Studio strobes of good quality usually have slaves built into them. When you fire one light, they all go off. Before you invest in any studio strobes, make sure that they have adjustable power settings and built-in slaves. When this is the case, you only have to connect one light to your camera body with a sync cord, which is also known as a PC cord.

Filters

Filters are available for most photographic lights and flashes. Using filters with your lighting can produce some outstanding results. Even inexpensive pocket flashes are often sold with an assortment of colored filters. Some models use gel-type filters and others use plastic filters. It is a good idea to make sure that any lighting units you buy will accept filters for future interests in special effects.

Snoots

Snoots and barndoors sound like things you would find down on the farm, but they are accessories for photography lighting. Any reputable studio light will accept these types of accessories.

Barndoors consist of two or four metal flaps that allow you to angle light creatively. Snoots are used to concentrate a beam of light. They are often used to highlight a model’s hair. There are many other types of add-ons available for studio lighting, so make sure the products you are considering will accept them.

Umbrellas

Most people have seen umbrellas used in flash-photography sessions. They are used to bounce light in a soft, shadowless, attractive manner. Most photographers use white umbrellas, but silver umbrellas produce more bounce. You should experiment with both types until you are comfortable with which one to use on various assignments. As good as umbrellas are, the can be cumbersome at times, and they don’t allow a lot of mobility. There is a solution to this dilemma.

Inflatable umbrellas are the answer to higher mobility and better results when using small flash units. These little blow-up umbrellas are only several inches in diameter, but they produce great results. They attach to an electronic flash with elastic bands. Your flash fires into the clear surface of the device and is reflected by the white or silver interior surface. You get bounced lighting from a small, portable, affordable package. I’ve used them to photograph modeling sessions and weddings with wonderful results. This is one accessory any serious flash photographer should own.

________

■ What you will do ■
a) From the passage on lighting accessories, extract the stretch from "Studio strobes of" through "as a PC cord." word for word.
b) Answer these questions from the passage on lighting accessories.
(i) What is another name for a sync cord?
(ii) How many metal flaps do barndoors consist of?
(iii) What attaches inflatable umbrellas to an electronic flash?

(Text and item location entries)
________

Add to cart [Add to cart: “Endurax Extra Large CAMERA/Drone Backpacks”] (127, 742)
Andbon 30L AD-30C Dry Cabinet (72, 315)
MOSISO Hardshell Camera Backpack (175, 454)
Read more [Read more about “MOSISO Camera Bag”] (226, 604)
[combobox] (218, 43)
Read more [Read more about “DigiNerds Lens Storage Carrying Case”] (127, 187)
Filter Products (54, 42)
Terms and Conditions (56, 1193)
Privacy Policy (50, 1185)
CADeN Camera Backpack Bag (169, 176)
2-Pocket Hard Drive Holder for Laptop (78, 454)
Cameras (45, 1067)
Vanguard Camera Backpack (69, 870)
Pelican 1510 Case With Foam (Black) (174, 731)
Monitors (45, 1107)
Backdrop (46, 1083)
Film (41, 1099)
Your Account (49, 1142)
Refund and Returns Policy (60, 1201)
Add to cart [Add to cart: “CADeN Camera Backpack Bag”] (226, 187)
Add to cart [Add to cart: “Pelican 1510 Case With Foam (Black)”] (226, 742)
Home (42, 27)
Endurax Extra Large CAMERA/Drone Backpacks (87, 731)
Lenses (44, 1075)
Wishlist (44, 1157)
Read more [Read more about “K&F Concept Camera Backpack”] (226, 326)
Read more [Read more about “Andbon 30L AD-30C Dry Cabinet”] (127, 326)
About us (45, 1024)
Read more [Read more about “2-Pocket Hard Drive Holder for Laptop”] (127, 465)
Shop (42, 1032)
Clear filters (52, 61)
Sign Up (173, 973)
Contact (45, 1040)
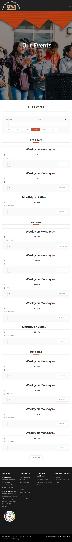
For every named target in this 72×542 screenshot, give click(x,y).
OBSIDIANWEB (64, 536)
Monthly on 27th (33, 197)
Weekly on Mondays (39, 149)
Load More (36, 457)
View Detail (63, 164)
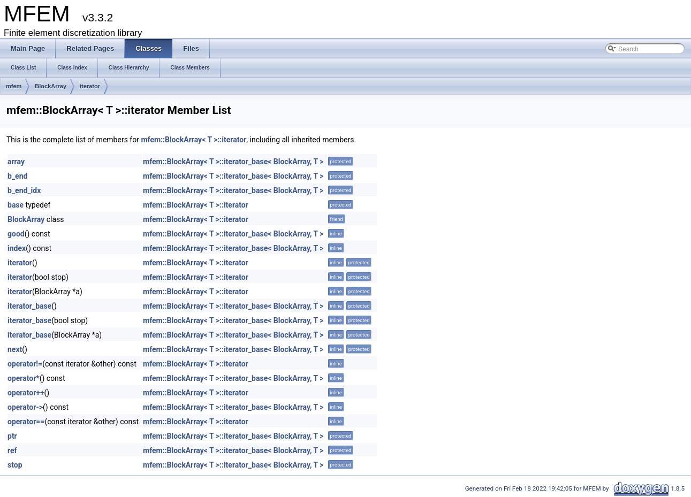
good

________

■ Results of the exercise ■
a)
Studio strobes of good quality usually have slaves built into them. When you fire one light, they all go off. Before you invest in any studio strobes, make sure that they have adjustable power settings and built-in slaves. When this is the case, you only have to connect one light to your camera body with a sync cord, which is also known as a PC cord.

b)
(i) A PC cord
(ii) Two or four
(iii) Elastic bands